DATA FOR THIS TASK:
+-------+

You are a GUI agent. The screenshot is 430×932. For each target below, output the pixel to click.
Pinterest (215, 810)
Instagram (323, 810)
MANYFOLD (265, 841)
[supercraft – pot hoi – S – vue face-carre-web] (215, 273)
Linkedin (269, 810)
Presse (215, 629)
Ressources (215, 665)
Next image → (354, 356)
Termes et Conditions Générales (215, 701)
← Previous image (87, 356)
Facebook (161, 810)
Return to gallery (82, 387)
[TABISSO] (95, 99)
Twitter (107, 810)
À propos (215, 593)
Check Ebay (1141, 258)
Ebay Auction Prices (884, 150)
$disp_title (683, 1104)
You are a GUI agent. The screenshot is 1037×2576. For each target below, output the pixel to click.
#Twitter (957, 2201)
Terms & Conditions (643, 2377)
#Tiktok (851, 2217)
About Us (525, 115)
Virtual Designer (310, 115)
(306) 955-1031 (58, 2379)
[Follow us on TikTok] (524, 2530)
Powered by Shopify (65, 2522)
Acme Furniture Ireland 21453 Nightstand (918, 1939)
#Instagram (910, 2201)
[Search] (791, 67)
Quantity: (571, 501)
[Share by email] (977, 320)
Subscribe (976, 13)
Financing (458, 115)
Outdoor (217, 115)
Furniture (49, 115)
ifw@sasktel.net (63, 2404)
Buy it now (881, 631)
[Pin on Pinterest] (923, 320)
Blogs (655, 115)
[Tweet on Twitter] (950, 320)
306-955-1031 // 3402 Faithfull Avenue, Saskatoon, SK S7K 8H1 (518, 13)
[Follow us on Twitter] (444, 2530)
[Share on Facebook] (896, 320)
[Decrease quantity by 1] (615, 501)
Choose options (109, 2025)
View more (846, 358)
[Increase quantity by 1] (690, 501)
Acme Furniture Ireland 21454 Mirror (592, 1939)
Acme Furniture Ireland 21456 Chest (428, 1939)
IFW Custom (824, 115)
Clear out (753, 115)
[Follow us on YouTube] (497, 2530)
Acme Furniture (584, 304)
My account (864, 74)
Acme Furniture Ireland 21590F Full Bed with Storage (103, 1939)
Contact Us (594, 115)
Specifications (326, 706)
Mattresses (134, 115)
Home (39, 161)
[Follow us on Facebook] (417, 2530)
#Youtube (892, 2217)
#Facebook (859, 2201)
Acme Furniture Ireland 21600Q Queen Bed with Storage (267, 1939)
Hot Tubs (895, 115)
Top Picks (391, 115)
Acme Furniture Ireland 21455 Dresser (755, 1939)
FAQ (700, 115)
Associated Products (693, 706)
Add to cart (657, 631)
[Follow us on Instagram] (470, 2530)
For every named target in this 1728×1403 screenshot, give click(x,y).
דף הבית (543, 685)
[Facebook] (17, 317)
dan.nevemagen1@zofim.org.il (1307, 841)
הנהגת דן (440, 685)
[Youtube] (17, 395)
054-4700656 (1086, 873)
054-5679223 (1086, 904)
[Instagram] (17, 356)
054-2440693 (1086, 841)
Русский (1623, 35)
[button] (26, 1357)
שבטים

+-------+

REQUIRED ACTION: I'd like the lines above from the one with "Acme Furniture (584, 304)" up to and including the one with "#Facebook (859, 2201)" copied exactly, with no other lines.

ANSWER TO THIS EXERCISE:
Acme Furniture (584, 304)
My account (864, 74)
Acme Furniture Ireland 21590F Full Bed with Storage (103, 1939)
Contact Us (594, 115)
Specifications (326, 706)
Mattresses (134, 115)
Home (39, 161)
[Follow us on Facebook] (417, 2530)
#Youtube (892, 2217)
#Facebook (859, 2201)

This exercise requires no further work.